The Purity of the Church and Abuse of Power

While very much an outsider, I have watched the recent new wave of scandals striking the Catholic church with great sadness. This was increased today as the Catholic diocese in my own hometown of Lincoln, Nebraska was caught up in allegations of abuse. I am far from being a Catholic, although I have a few wonderful friendships with Catholic brothers and sisters from Lincoln. I have no interest in commenting on these specific claims - they may well be false and will need to be investigated, although they may also be true and it is important to protect those who bring charges of abuse and recognize the difficulty of telling the truth when the structures of power are against them.

My concern is that many evangelical Protestants hear these stories from within Catholicism and simply shake their heads, blaming them merely on priestly celibacy or some sort of popish corruption. There may well be particular structures within the Catholic church that lead to some of its struggles, but leaders in the church abusing power, sinning sexually, and victimizing the helpless are hardly absent from evangelicalism. Treating this as someone else's problem only stores up wrath for the day we eventually reap the whirlwind of our own sins.

With that said, I just want to offer a few general Biblical principles we should all bear in mind when we hear about such evils in the church.

1. While there is forgiveness for any sin, grace always requires true repentance. This is particularly true for public sins by those in power. The impulse to minimize damage, and hence to minimize owning our failings, is actually to deny the power of Christ's cross. When a Christian institution confronts corruption, its mission is to tell the whole truth and acknowledge the depth of our guilt. We should repent for as much as we possibly can, not as little as we can get away with.

2. While there is no level of morality demanded for someone to come to Jesus, there is a level of morality required of those who are ministers of Christ's church. 1 Timothy 3 and Titus 2 both set out qualifications for leaders in the church, and those of us who are pastors must take those qualifications seriously. This does not mean that pastors are sinless - that is not what those passages are about, and demanding perfection of leaders creates its own set of problems. However, there is a common misconception about how forgiveness interacts with the call to ministry. There are some who mistakenly think that graciousness requires we not remove pastors from their positions when they sin, or that we scurry to restore them as quickly as possible. The Bible disagrees. Any repentant sinner is welcome to the Lord's table and to be a member of the church, but there are sins that preclude a person from being ordained or that should result in their defrocking, even if the sinner is repentant.

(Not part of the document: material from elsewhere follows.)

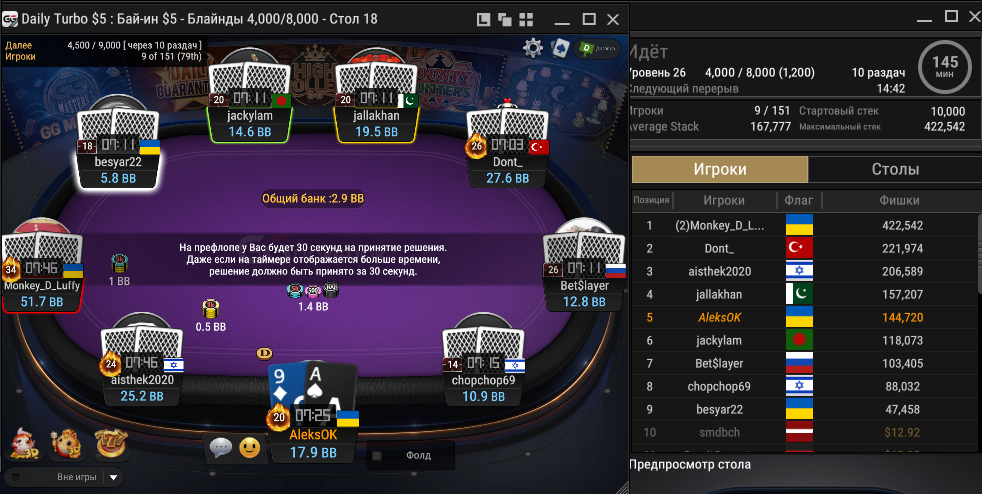The width and height of the screenshot is (982, 494).
Task: Click the cascade windows icon in title bar
Action: tap(505, 19)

This subject weighs heavily on me because it reminds me of the seriousness of my calling. Every pastor is one bad series of choices away from disqualifying themselves. Again, I'm not speaking about all sins here - I fail every day in all kinds of ways and am so glad for the righteousness I have in Jesus. What Paul focuses on in the above passages are sins that 1) bring public scandal to the gospel or 2) do significant damage to the church's members. In such cases, a pastor ought to be removed from power. I ought to be removed from power if I ever betray my ordination vows in those way.

3. This is because no human being or human institution is indispensable to the kingdom of God. Our ego can persuade us to compromise God's standards because of our imagined importance. Perhaps this is one of the forces at work in Catholicism's struggles - priests and bishops so worried about their reputations or the reputation of the church that they place it ahead of seeking righteousness. Yet it is equally the sin of the megachurch pastor who thinks his ministry is too crucial to the kingdom to be ended by an affair or of the struggling local congregation that sweeps abuse under the rug for fear of losing members.

Ministers and churches and denominations exist to serve Jesus and care for His little lambs. They are good when they are faithful in this calling, but when they forsake it, they cease to be ministers of Christ. No pastor is more important than the purity of Christ's church and protecting His sheep. No church or denomination, regardless of its history or tradition or size, is more important than the reputation of the gospel and fidelity to the Lord. Jesus Christ will build his church, and he uses sinners to do it, but those sinners must never think they are necessary for Jesus's mission to be fulfilled.

 Again, I feel an enormous gravity writing those words. I know there are the seeds of pride in my own heart that can lead to such a warped view of myself. Pride is something I have to fight against daily. I pray God continues to give me the grace to oppose it. However, to compromise in that battle will inevitably lead to the injury of those I exist to serve. That is the reason we must be vigilant against such presumption.

My prayers are for all those wounded by such abuses of power and for all those who perpetrate it, that justice and repentance would come. I pray that Jesus would be at work in our midst, humbling those of us who lead and caring for those wounded by leaders who fall. May His kingdom of peace continue to move forward, and may we be faithful in stewarding it until He comes again.